Ah yes, rowing WODs for two consecutive days. Six little words that can sound like torture to so many CrossFitters. But never fear, Coach Hillary is here!
A while back Coach Hillary, our resident rowing coach extraordinaire (former NCAA Division-1 collegiate rower and collegiate rowing coach), shared some valuable rowing tips for our athletes. Here is that post again, just in time for Friday's WOD:
Gah, MAKE IT STOP!!!
So now that Rob's let on that I have some rowing experience and can work miracles for your erg times I thought I'd share what I know and quickly bring you all back to Earth on that dream of having a sub-6 min 2k (That's rowing lingo for the standard distance of crew races: 2000m and is the erg test time that people ask you about if you say you're a rower, akin to the "Fran" time in CrossFit). I rowed for 8 years through high school, college, and coached Novice Rowing at a Division III school for a year exclusively in the Northeast so I've spent a lot of time on ergs with Winter limiting time on the water. I've been out of the rowing game for some time now though so what I can share are the basics of what I've found helpful over the years and encourage you to ask our awesome coaches/athletes crushing rowing WODs for feedback.

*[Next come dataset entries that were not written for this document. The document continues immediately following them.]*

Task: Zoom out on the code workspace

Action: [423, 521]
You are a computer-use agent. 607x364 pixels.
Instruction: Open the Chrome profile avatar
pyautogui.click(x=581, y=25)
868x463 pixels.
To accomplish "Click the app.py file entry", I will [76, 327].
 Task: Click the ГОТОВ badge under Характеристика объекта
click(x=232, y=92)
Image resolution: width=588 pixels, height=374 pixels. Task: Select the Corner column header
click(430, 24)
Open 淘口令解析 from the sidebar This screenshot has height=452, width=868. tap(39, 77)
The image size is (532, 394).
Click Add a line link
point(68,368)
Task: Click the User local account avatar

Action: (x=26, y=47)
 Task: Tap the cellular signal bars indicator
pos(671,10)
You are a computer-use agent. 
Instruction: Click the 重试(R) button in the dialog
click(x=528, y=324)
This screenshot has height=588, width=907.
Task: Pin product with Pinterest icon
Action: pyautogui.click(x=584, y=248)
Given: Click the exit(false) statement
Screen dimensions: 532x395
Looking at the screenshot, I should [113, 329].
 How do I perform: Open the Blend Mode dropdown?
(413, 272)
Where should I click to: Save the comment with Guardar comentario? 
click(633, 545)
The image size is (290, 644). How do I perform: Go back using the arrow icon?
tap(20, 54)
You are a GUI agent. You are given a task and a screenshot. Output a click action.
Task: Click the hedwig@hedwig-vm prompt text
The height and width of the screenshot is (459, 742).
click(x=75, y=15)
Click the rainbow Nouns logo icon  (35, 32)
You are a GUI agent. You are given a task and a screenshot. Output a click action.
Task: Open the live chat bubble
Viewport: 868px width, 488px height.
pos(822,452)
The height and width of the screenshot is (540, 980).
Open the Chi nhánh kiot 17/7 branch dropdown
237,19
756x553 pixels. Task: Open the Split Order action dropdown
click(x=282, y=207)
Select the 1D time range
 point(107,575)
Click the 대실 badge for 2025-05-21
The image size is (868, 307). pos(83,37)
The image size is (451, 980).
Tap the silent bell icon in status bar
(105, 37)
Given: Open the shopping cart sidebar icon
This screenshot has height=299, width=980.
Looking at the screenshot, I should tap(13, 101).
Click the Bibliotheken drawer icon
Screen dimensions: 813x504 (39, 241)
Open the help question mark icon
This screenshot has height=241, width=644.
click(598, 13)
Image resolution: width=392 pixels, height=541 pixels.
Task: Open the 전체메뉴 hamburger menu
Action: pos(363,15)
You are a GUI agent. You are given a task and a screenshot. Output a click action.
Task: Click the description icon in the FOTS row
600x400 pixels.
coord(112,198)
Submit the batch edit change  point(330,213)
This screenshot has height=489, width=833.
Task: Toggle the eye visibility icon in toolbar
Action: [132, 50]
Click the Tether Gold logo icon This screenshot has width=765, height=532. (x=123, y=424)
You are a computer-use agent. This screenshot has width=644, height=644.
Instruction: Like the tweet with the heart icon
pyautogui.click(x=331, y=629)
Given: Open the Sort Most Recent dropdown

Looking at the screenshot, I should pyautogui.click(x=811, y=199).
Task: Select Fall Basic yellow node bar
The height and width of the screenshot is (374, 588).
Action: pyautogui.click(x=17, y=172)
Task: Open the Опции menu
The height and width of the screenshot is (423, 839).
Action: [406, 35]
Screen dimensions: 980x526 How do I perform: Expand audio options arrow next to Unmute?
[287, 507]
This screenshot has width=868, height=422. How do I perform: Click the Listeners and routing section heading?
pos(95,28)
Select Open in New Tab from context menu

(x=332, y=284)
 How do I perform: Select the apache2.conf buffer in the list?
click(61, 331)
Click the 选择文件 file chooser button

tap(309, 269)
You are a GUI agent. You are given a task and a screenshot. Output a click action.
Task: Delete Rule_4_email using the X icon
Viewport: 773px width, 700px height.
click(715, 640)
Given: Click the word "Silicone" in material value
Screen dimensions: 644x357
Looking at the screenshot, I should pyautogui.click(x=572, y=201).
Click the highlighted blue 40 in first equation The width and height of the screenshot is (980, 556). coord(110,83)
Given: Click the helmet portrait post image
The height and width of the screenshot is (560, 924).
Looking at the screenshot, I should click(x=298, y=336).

CrossFit from the early days has embraced "erging" as one of the main mono-structural exercises to test cardio-respiratory fitness. And like any movement in CrossFit, technique can be utilized to keep you safe, get you fit, and hitting PRs or can be forgotten, lead to injury, and make peoples eyes hurt (see video above).
Thankfully most everyone at AR has a good technique base and just need some understanding of the mechanics, drills for refinement, and time for reinforcement.
Here's three main concepts that have been drilled into me through the years that have stuck with me:
1) Muscle Sequence
Just like many of our barbell movements in CrossFit, proper sequencing of the major muscle groups in rowing is key to optimal force. Legs, back/chest, then arms, does that sound familiar? Rob and Sarah have posted a great resource here that walks through the correct sequencing and positions through the drive and recovery so I won't rehash that but it's worth a review before we work this with drills.
2) Suspension on the Oar/Handle
This one doesn't get talked about as much from what I've heard in CrossFit but was one of my Coach's favorite things to harp on and was key for some of us getting our legs to drive first before engaging our trunk. She'd yell "HANG ON THE OAR" and have us do drills where we'd practice standing up on the foot stretchers so that we'd have all our weight hanging on the oar with our glutes off the seat for a split second. The idea was if you're not feeling that suspension, there's some slack in the system that leads to inefficiency (Think of not being on tension when doing a barbell lift = not pretty and no fun!).
Here's a snippet from a pretty good article (though super nerdy) that helps explain this a bit more.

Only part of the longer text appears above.